These are all podcasts that were either too problematic for me to recommend unreservedly or that I hadn’t listened to long enough to come to a particular opinion. In no particular order:
Serial: This is great and you should listen to it. Lots of review ink has already been spilled in its praise -it’s basically a long-form This American Life story, investigative journalism and storytelling at a high level.
Adventures With Words Podcasts: Very good podcast on literature and books in general from the other side of the pond. A bit heavy on the genre and YA fiction for my tastes, but the hosts are discerning about the quality of writing and not afraid to give a bad review. British as hell.
Three Percent Podcast: All about books in translation, with some extremely knowledgeable and qualified hosts. It’s a great resource about an often-neglected subset of literary fiction (the title is derived from the fact that only 3% of books sold in America were originally written in a language other than English) but there are times when the hosts are some of the most insufferably pretentious asshats I’ve ever listened to, complaining about how totally “last year” Icelandic authors are, or how they can’t listen to anything read in “NPR voice”, or how jingoistic it is for Americans to root for the American team in the world cup, rather than a sophisticated team like France.

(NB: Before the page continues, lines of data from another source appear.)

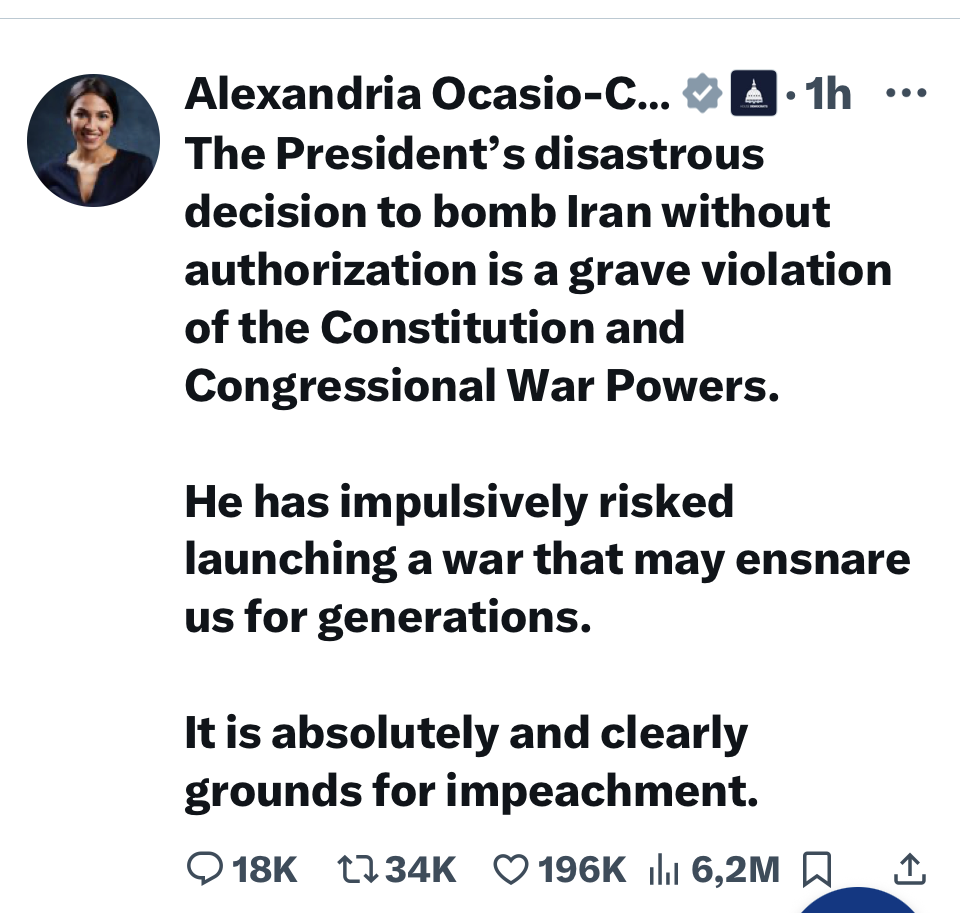Viewport: 960px width, 913px height.
Task: Click the 18K reply count
Action: (x=264, y=869)
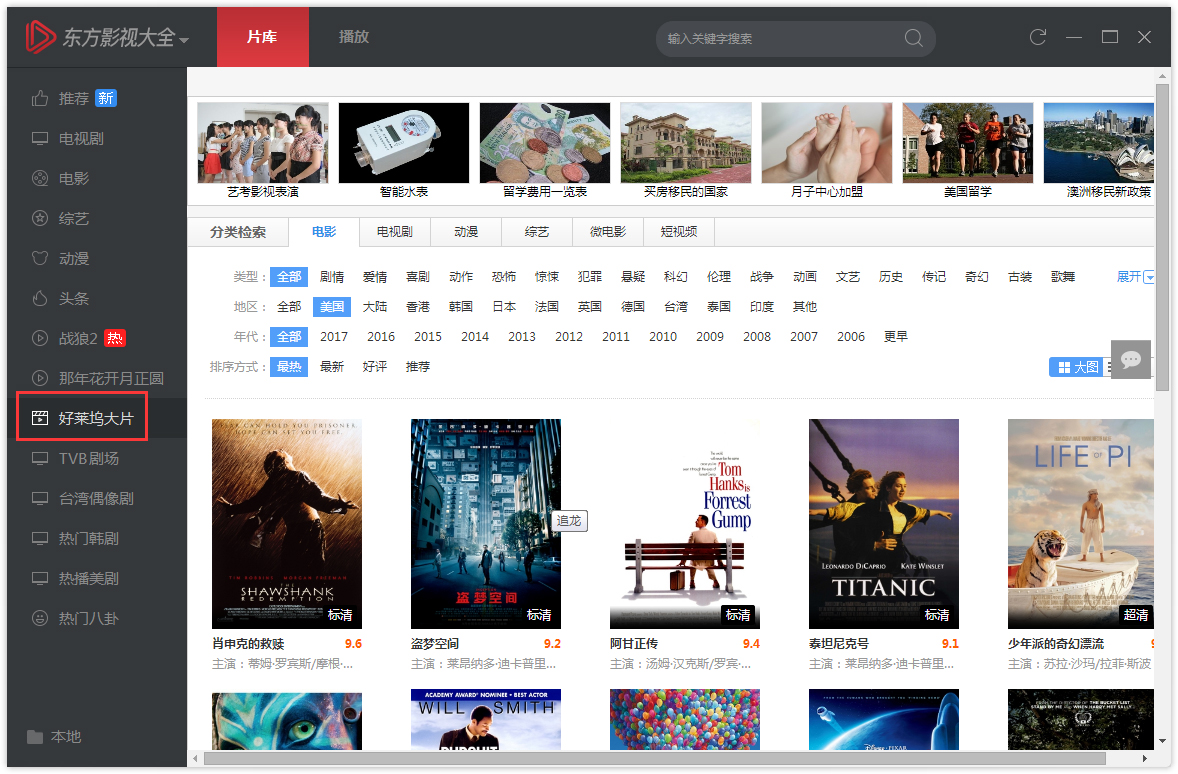This screenshot has width=1178, height=774.
Task: Select the 电视剧 category tab
Action: 394,232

The Partially Examined Life Podcast: Philosophy podcast by a group of guys who studied philosophy extensively then got real jobs instead, which was probably a good decision. Great show with some great thought, but the quality of each episode varies (for me at least) with the different guests or subjects being discussed.

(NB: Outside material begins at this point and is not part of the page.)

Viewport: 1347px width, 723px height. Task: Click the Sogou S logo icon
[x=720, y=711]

The Dead Authors Podcast: Rather funny show where various actors and media personalities play famous dead authors being interviewed by H.G. Wells, who uses his time machine to grab them for a quick show before they die. Paul F. Tompkins kills it as Wells, but some of the “authors” are horrible. The humor can devolve into something like improv night, and even when it hits the jokes tend to be more of a pop-culture bent than a literary one.